I went to consult my advisor Professor Jerome Cohen, who just granted me a scholarship to continue my advanced study at Harvard Law School, with a thought that he would prevent me from giving up the study.

“You are nobody here, but you may become somebody at home. Why not go home for your own country?”

“But you know the situation in Taiwan.” I said, “I might be jailed if I get into politics.”

“Then, I’ll wave a flag for you in Taipei!”

Both of us laughed, never believed that it would really come true in three years.

Once my mind was made up, instead of going home right away, I went to Harvard-Yenching Library to study the history of Taiwan and finished the manuscript of a book entitled Taiwan: the Past, Present and Future. During the campaign, I focused on the destiny of Taiwan based on the history I had studied. Wherever I went, there were huge crowds, and whenever I spoke, there was great applause. On some occasions I even made my audience burst into tears when I reminded them of how miserable the destiny of Taiwan has been.

Undoubtedly, I would have won the election overwhelmingly, had President Jimmy Carter not made the announcement of normalization with the PRC two weeks in advance. The normalization did not come true until January 1, 1979, but the news was announced on December 16, 1978, just a week before the voting day. President Chiang Ching-kuo proclaimed a decree of emergency and terminated the ongoing campaign right away. Ironically, Mr. Jimmy Carter, the first President to bring the issue of human rights to the forefront of US foreign policy, was also the one to nip the democratization of Taiwan in the bud. And I returned to Taiwan to join politics just like a moth flying toward the lamp.

Following the heated morale aroused during the aborted campaign, the oppositionists formed the Formosa Magazine virtually as an opposition political party. In its four months life, circulation had increased threefold. Fifteen branch offices were staffed across the island, holding seminars and rallies actively. It all went far beyond the government’s tolerance. The government decided to unleash a net for the Formosa people to tread upon.

On December 5, 1979, five days prior to the rally, a NO. 1205 Special Mission began to operate the whole plot. Hospitals were ordered to have beds empty and the detention house to have cells cleared up. On December 10, gangsters were recruited to infiltrate the crowd. A team of young men wearing military style haircuts wandered about to create uneasiness and threw eggs at the speakers on the platform. Gradually the meeting ground was surrounded by the anti-riot troops.
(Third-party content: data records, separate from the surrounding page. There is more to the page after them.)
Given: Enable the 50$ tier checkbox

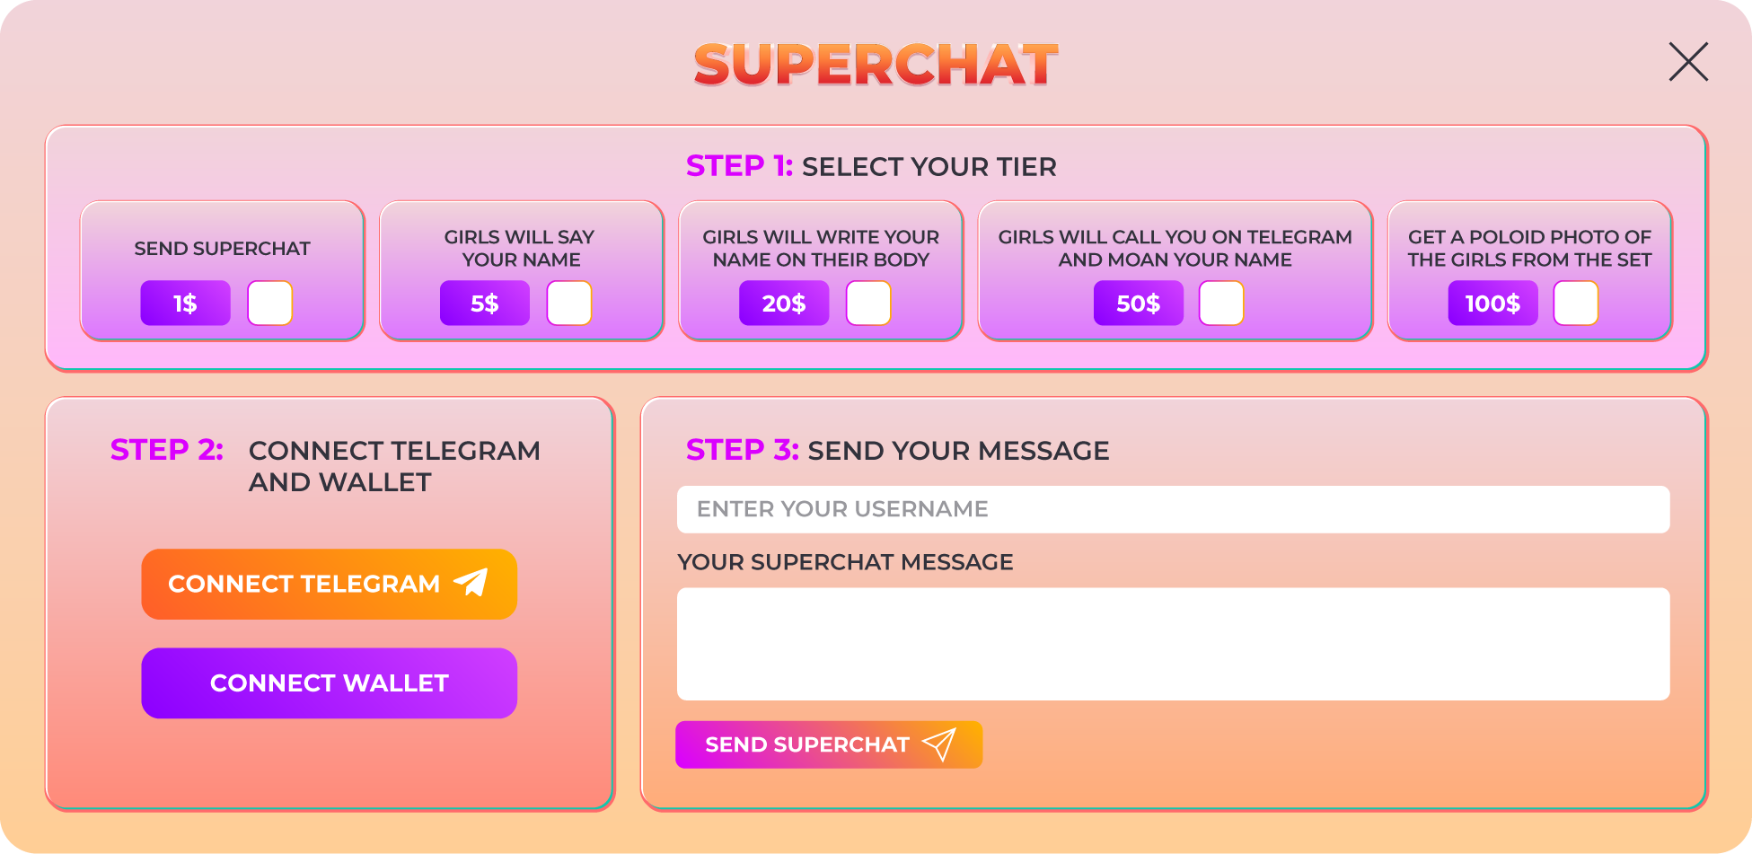Looking at the screenshot, I should pyautogui.click(x=1221, y=304).

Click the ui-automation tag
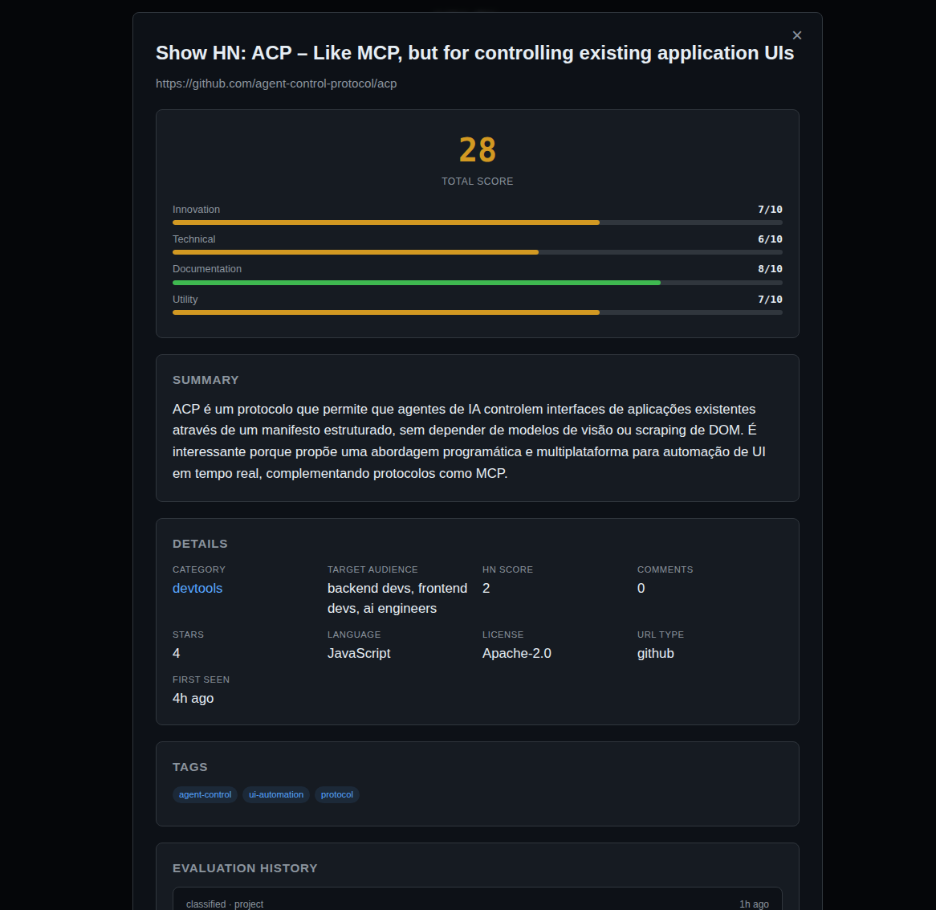[x=275, y=794]
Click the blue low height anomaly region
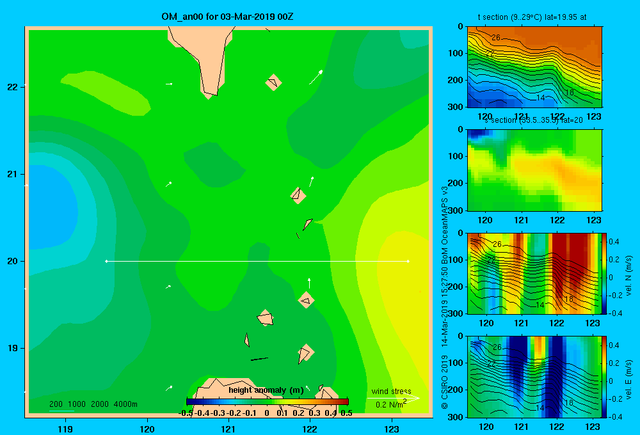This screenshot has width=640, height=435. click(x=52, y=207)
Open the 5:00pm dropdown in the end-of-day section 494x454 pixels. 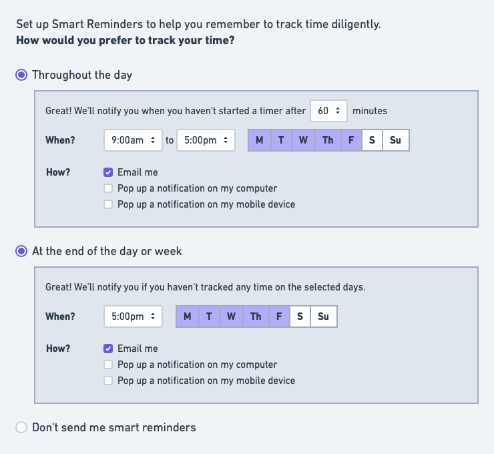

The recruited gangsters attacked the police and soldiers with bars at hand. It was on that occasion that I was asked to speak on the truck. I attracted people’s attention to my analysis on Taiwan’s future, before the tear gas was released and the anti-riot trucks approached. Unavoidably a massive confrontation continued for hours.

Years later I learned of an unverified plot that President Chiang Ching-kuo was to execute six of the key leaders including myself. But he changed his mind after an unprecedented open trial was held by the military court, out of heavy pressure from both domestic and international. On the first day of the trial, I was advised by my brother also my defense lawyer to retract my confession which was illegally forced to make during interrogation. My retraction of testimony shocked the media and encouraged other co-defendants to overturn their confessions, making the trial a historical lesson for the media and for the general public. The journalists attending the trial had been misled by the authorities to defame the co-defendants in the past days. They insisted in reporting truthfully what they witnessed in the court. The entire society was thus enlightened and woke up through media reports. 

The most brutal mischief befell on one of my comrades, Mr. Lin Yi-hsiung, a lawyer and a member of Provincial Assembly who had made a cynical comment on Chiang’s regime prior to the Incident. Not only he himself was charged on sedition and brutally tortured, his widowed mother and twin-daughters were stabbed to death on the first day of the military trial. The murderer has never been apprehended.  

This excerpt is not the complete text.